(Data pulled from a collection)

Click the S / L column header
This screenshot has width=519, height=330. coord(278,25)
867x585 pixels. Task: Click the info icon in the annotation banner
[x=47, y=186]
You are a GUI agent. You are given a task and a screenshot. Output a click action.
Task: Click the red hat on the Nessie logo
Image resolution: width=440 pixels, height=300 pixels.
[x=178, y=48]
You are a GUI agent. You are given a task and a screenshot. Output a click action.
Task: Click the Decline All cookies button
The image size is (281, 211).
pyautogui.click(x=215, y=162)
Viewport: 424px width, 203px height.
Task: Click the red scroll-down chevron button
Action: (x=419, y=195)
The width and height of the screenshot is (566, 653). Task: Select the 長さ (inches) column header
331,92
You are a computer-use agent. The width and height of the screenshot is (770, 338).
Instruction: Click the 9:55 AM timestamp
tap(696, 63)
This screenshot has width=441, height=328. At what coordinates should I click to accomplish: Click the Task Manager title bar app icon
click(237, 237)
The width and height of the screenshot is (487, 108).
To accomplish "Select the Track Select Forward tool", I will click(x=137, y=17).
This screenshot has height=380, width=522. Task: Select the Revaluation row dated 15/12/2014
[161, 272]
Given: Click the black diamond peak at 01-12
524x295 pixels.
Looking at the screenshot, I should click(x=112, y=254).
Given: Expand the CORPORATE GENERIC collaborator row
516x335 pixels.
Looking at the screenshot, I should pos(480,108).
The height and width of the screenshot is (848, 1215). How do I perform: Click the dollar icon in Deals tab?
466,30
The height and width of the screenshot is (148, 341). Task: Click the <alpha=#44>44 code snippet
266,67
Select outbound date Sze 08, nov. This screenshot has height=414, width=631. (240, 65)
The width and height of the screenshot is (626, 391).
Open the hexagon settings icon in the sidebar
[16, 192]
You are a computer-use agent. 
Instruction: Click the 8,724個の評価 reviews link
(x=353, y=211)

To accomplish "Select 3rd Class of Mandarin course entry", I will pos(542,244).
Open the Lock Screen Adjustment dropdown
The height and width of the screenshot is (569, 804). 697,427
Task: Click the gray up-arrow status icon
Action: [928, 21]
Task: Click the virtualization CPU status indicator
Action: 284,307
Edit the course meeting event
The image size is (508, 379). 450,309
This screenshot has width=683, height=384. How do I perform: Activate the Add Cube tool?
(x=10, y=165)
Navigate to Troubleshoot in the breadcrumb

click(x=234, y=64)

__REQUIREMENTS__:
Output the listing above as a two-column CSV with the headers text and answer, starting at the beginning of the listing and ending at the line that contains "[x=178, y=48]". Give one row for each text-and-answer pair, with each field in double quotes and line breaks replaced by spaces.

__RIGHT ANSWER__:
text,answer
"Click the S / L column header","This screenshot has width=519, height=330. coord(278,25)"
"867x585 pixels. Task: Click the info icon in the annotation banner","[x=47, y=186]"
"You are a GUI agent. You are given a task and a screenshot. Output a click action. Task: Click the red hat on the Nessie logo Image resolution: width=440 pixels, height=300 pixels.","[x=178, y=48]"